> [Required action] Would you copy out only the lines from the one with "The height and width of the screenshot is (860, 1282)." to the end of the records, exactly as they stand?

> [Stored dataset items]
####

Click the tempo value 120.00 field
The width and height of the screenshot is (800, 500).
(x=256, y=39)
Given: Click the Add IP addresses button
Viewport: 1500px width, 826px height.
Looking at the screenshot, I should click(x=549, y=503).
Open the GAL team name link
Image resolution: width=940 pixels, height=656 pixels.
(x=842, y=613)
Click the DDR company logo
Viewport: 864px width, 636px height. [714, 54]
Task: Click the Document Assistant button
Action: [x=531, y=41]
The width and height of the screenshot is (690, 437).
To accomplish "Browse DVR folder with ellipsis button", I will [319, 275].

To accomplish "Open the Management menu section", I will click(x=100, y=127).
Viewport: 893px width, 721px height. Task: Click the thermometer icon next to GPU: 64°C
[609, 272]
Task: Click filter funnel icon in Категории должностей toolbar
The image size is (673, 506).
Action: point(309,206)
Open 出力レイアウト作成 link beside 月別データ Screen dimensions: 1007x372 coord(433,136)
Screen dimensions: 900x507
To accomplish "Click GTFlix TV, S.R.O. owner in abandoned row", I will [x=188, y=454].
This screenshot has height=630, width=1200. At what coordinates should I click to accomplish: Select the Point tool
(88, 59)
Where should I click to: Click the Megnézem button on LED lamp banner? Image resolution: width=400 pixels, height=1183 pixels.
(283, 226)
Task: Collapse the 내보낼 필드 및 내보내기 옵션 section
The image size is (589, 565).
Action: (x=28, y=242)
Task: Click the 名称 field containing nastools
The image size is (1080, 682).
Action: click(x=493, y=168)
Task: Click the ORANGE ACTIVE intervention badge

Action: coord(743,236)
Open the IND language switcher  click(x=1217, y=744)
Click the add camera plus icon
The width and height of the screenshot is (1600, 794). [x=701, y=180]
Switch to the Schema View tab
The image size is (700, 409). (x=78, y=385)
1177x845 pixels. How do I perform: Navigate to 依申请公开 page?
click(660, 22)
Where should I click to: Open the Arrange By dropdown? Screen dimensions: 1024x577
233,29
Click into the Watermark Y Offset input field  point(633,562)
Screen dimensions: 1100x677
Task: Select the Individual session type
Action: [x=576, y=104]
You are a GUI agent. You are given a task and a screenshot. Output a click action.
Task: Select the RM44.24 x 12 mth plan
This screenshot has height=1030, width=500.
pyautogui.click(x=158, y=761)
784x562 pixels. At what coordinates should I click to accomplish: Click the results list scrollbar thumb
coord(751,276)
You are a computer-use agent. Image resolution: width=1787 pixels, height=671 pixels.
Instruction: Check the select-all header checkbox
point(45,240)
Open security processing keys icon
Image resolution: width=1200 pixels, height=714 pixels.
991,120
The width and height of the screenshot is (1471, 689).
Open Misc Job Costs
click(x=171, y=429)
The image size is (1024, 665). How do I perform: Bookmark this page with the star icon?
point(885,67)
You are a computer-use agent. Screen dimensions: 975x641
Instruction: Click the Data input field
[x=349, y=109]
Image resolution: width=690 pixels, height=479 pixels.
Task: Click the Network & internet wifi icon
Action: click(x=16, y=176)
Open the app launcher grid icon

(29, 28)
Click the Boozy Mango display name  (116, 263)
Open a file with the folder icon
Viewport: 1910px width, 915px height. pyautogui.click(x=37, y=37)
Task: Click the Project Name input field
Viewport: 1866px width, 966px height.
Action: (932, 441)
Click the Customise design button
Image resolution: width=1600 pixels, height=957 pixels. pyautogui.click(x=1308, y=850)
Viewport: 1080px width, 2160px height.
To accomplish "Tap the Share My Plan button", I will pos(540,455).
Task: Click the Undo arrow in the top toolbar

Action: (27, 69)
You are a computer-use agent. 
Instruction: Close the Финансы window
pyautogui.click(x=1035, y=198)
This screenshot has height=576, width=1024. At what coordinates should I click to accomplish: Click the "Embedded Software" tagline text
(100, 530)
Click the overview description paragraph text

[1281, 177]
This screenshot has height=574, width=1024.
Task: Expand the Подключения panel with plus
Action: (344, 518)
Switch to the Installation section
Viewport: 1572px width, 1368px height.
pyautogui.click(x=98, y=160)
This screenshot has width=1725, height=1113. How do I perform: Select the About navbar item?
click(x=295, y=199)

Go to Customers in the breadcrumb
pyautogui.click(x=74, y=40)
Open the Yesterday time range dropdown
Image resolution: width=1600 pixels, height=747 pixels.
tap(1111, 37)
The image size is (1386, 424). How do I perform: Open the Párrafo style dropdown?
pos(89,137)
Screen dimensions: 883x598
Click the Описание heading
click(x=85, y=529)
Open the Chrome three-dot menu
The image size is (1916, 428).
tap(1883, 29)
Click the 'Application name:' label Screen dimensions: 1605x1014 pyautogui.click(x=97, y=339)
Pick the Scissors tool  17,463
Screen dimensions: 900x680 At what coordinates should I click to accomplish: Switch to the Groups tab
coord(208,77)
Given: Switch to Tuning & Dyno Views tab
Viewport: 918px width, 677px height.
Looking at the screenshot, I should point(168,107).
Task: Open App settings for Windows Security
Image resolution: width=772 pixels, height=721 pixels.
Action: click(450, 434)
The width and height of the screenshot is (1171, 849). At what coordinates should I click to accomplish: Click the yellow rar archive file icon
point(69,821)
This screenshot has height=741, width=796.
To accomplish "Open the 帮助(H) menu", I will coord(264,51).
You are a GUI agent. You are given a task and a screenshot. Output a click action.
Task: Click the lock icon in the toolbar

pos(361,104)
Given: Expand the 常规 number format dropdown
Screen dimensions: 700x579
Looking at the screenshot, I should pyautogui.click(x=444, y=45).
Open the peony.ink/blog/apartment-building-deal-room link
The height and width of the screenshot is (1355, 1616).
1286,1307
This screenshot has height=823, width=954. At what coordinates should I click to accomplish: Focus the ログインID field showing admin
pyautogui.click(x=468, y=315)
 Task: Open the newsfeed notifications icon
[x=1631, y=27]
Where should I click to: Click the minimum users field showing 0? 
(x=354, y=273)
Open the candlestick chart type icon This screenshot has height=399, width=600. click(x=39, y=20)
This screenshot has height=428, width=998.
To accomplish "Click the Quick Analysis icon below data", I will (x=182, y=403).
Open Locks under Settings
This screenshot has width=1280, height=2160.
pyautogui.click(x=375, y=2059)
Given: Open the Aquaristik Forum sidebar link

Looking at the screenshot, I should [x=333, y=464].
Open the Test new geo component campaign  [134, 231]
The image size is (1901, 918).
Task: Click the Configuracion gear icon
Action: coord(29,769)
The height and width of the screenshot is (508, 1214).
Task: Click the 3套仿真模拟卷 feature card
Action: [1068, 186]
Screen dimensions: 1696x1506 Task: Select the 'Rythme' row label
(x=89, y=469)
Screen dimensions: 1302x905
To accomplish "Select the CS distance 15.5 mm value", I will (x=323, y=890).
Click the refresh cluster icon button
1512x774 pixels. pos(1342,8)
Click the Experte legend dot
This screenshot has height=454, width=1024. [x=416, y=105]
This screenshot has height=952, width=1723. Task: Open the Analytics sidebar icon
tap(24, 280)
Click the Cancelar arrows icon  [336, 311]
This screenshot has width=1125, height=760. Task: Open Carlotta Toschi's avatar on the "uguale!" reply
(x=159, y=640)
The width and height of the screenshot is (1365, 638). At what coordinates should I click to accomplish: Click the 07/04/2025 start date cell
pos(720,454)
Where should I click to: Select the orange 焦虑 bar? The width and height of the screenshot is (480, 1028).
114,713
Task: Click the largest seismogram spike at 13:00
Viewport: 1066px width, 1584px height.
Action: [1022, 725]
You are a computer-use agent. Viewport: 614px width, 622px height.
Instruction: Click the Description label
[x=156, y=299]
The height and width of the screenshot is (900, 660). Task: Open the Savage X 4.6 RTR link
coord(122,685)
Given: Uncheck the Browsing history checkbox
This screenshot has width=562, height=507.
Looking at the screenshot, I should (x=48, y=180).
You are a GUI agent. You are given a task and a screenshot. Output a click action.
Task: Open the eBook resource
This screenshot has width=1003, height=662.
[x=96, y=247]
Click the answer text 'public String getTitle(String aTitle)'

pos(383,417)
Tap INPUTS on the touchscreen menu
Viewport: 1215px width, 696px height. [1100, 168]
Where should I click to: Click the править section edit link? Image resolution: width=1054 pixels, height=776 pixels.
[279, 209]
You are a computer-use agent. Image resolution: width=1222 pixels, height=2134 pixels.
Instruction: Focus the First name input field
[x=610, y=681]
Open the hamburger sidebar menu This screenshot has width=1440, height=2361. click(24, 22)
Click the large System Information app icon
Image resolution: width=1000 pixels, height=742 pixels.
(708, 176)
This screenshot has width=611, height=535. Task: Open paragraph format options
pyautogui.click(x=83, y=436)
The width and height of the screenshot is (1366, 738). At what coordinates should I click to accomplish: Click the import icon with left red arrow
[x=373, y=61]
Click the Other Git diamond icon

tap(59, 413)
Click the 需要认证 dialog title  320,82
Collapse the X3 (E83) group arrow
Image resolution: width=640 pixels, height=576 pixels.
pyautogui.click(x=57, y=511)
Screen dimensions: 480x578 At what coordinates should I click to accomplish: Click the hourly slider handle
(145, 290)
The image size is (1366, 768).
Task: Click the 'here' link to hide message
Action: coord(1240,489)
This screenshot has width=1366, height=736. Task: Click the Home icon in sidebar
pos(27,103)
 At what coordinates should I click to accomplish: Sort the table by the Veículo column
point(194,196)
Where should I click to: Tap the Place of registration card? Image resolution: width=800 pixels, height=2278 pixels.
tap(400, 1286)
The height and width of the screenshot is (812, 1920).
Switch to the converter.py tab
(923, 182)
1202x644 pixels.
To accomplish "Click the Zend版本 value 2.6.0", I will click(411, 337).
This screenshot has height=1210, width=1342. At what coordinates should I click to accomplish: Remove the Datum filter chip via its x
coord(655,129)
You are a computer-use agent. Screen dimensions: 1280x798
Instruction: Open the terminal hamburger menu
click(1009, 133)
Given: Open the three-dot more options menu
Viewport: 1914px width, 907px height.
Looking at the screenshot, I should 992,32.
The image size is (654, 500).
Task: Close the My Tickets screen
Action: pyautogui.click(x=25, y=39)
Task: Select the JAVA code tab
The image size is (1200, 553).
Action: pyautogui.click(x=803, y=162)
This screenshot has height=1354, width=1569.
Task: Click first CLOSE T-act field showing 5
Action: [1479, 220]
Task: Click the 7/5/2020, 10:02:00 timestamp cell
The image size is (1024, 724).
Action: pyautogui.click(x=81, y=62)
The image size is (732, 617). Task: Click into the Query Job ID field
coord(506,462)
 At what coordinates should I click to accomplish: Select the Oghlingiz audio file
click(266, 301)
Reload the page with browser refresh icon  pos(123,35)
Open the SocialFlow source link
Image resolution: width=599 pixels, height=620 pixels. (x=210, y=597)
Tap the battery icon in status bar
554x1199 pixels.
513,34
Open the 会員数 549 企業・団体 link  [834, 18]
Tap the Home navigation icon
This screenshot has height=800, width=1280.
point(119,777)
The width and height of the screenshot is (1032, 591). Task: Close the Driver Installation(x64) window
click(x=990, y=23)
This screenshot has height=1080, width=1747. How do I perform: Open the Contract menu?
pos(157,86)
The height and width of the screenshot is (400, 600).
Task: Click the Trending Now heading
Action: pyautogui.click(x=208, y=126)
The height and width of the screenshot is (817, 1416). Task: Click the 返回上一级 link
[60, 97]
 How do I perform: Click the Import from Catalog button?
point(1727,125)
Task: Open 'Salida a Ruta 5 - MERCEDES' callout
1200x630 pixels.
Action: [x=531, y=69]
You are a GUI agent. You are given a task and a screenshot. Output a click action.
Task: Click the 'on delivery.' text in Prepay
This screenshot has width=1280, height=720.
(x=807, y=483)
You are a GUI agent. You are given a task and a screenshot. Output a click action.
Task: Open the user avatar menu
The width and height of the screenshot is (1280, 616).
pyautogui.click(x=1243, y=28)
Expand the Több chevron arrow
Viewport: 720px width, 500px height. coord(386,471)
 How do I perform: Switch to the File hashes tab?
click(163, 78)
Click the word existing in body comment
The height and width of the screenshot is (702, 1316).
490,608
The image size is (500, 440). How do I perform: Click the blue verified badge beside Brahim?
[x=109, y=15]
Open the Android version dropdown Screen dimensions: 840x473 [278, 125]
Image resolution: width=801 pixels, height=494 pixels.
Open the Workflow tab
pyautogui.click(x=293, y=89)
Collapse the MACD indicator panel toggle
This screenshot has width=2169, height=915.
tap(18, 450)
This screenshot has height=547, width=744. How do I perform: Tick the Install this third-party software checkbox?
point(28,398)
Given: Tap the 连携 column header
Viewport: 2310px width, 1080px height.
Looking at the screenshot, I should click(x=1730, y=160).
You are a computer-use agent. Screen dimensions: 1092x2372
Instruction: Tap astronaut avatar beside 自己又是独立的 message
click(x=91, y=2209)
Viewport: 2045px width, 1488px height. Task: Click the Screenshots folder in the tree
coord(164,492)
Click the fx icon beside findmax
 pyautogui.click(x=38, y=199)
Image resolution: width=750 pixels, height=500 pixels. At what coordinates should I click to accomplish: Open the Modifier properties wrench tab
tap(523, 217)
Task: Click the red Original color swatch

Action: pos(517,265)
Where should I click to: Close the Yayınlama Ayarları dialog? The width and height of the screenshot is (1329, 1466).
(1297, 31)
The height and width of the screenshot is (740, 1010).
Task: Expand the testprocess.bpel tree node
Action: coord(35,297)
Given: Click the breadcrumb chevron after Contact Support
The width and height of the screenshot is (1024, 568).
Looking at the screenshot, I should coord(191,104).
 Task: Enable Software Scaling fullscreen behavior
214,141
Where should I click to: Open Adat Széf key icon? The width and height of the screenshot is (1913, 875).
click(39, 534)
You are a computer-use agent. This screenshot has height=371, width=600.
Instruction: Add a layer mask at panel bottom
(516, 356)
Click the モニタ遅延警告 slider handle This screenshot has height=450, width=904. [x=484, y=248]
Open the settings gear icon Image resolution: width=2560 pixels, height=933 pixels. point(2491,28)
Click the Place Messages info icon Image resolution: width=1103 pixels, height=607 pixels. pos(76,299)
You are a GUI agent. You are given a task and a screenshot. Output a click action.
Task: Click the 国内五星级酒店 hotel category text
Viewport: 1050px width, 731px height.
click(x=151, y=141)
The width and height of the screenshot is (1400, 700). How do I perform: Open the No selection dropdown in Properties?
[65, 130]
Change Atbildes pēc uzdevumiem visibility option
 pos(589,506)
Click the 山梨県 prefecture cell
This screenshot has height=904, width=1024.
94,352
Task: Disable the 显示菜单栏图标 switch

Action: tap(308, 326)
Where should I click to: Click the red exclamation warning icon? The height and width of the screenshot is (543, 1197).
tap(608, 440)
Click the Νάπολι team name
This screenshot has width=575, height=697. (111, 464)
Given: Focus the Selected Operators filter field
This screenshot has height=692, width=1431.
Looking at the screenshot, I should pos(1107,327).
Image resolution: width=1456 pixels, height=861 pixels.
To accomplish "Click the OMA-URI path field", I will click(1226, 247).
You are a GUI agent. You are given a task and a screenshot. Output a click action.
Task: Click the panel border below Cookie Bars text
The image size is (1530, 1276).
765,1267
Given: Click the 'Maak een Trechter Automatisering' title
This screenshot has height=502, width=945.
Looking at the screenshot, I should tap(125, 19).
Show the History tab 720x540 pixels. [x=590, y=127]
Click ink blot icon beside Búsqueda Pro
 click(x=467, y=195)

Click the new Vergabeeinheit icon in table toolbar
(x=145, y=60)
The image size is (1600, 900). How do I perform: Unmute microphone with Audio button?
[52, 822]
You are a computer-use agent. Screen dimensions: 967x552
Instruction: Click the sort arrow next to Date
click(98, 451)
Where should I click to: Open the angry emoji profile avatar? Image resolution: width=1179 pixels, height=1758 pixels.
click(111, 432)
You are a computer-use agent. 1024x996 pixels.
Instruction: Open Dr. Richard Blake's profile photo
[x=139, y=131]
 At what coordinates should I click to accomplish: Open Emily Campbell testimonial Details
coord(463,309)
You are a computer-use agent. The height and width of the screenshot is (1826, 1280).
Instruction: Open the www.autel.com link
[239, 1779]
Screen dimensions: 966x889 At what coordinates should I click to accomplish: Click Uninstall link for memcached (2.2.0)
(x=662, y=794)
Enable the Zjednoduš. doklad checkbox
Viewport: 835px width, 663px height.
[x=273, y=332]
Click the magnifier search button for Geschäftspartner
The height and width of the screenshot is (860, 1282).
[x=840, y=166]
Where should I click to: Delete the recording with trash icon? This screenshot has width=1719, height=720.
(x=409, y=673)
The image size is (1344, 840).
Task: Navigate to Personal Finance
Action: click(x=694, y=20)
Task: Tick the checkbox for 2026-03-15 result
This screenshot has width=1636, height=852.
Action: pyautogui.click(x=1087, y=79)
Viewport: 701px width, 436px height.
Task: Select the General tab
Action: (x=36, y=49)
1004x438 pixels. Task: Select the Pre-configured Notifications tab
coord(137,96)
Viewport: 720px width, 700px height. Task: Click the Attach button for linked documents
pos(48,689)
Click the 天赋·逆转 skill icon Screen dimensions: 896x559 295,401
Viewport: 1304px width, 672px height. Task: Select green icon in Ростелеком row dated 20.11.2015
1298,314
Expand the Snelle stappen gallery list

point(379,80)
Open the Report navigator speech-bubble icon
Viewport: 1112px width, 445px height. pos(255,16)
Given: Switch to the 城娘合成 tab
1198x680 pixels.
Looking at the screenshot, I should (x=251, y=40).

####

> [Expected output]
The height and width of the screenshot is (860, 1282).
[x=840, y=166]
Where should I click to: Delete the recording with trash icon? This screenshot has width=1719, height=720.
(x=409, y=673)
The image size is (1344, 840).
Task: Navigate to Personal Finance
Action: click(x=694, y=20)
Task: Tick the checkbox for 2026-03-15 result
This screenshot has width=1636, height=852.
Action: pyautogui.click(x=1087, y=79)
Viewport: 701px width, 436px height.
Task: Select the General tab
Action: (x=36, y=49)
1004x438 pixels. Task: Select the Pre-configured Notifications tab
coord(137,96)
Viewport: 720px width, 700px height. Task: Click the Attach button for linked documents
pos(48,689)
Click the 天赋·逆转 skill icon Screen dimensions: 896x559 295,401
Viewport: 1304px width, 672px height. Task: Select green icon in Ростелеком row dated 20.11.2015
1298,314
Expand the Snelle stappen gallery list

point(379,80)
Open the Report navigator speech-bubble icon
Viewport: 1112px width, 445px height. pos(255,16)
Given: Switch to the 城娘合成 tab
1198x680 pixels.
Looking at the screenshot, I should (x=251, y=40).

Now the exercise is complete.